Un giorno di novembre all’aeroporto di Gatwick, Inghilterra, atterra Saleh Omar. Ha con sé solo una borsa, dentro la quale c’è una scatola con dell’incenso, e poco altro. Aveva un negozio, una casa, una moglie, una figlia. Ma ora è solo un profugo, deve chiedere asilo e la sua unica difesa è il silenzio. Lo stesso giorno a Londra Latif Mahmud, docente universitario e poeta anche lui in esilio, medita sulla sua famiglia e sul suo Paese, che non rivede da tempo. La terra che i due uomini hanno dovuto lasciare è lo stessa, Zanzibar, l’isola dell’Oceano Indiano spazzata dai venti.
Sono le storie che si intrecciano in Sulla riva del mare, uno dei romanzi tradotti in italiano di Abdulrazak Gurnah, a cui ieri è stato conferito il premio Nobel per la letteratura 2021.
Abdulrazak Gurnah è nato nel 1948 ed è cresciuto sull’isola di Zanzibar, di fronte alla costa della Tanzania, nell’Oceano Indiano. Ma ne è fuggito alla fine degli anni ’60 per raggiungere l’Inghilterra.
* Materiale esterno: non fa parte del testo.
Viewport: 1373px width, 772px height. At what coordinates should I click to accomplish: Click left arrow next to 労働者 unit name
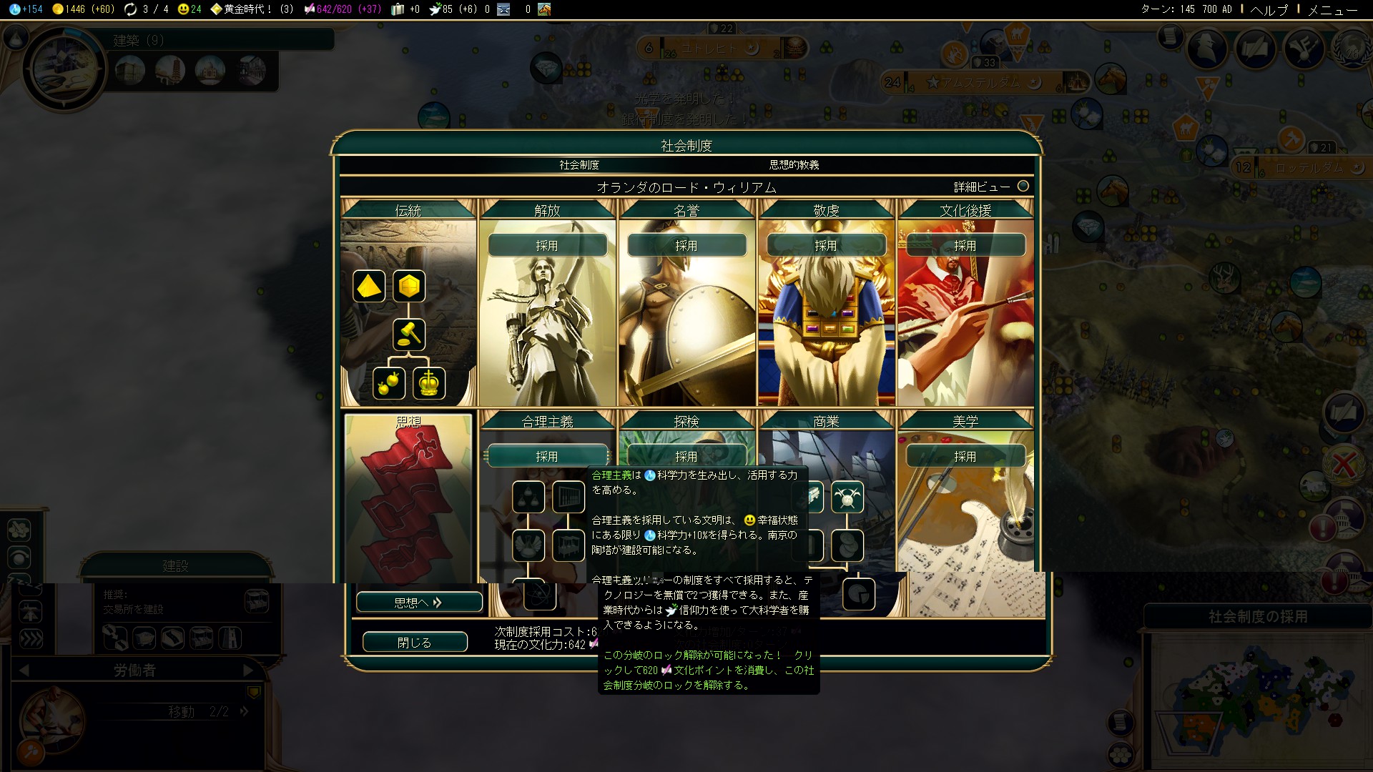tap(24, 670)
Dopo la liberazione pacifica dal dominio britannico nel dicembre 1963, Zanzibar ha attraversato una rivoluzione che, sotto il regime del presidente Abeid Karume, ha condotto all’oppressione e alla persecuzione dei cittadini di origine araba.
Gurnah apparteneva a questa parte perseguitata delle popolazione e, alla fine delle scuole superiori, fu costretto a lasciare la famiglia e il Paese, l’allora neonata Repubblica di Tanzania. Aveva 18 anni.
Poté tornare a Zanzibar solo nel 1984, per rivedere il padre poco prima che morisse. Da poco in pensione, ha insegnato letteratura inglese e postcoloniale all’Università del Kent a Canterbury: al centro dei suoi studi, scrittori come Wole Soyinka e Salman Rushdie.
L’Accademia di Stoccolma, che ancora una volta ha spiazzato ogni pronostico, ha motivato così l’assegnazione del Nobel ad Abdulrazak Gurnah, autore in lingua inglese: «Per la sua intransigente e appassionata capacità di cogliere gli effetti del colonialismo e il destino dei rifugiati nel divario tra culture e continenti».
I suoi romanzi tradotti in italiano, tutti da Garzanti ma non recenti, sono Paradiso, Il disertore e Sulla riva del mare. L’ultimo ad essere pubblicato in Inghilterra è invece Afterlives, del 2020, che inizia la sua storia dal punto in cui termina quella di Paradiso.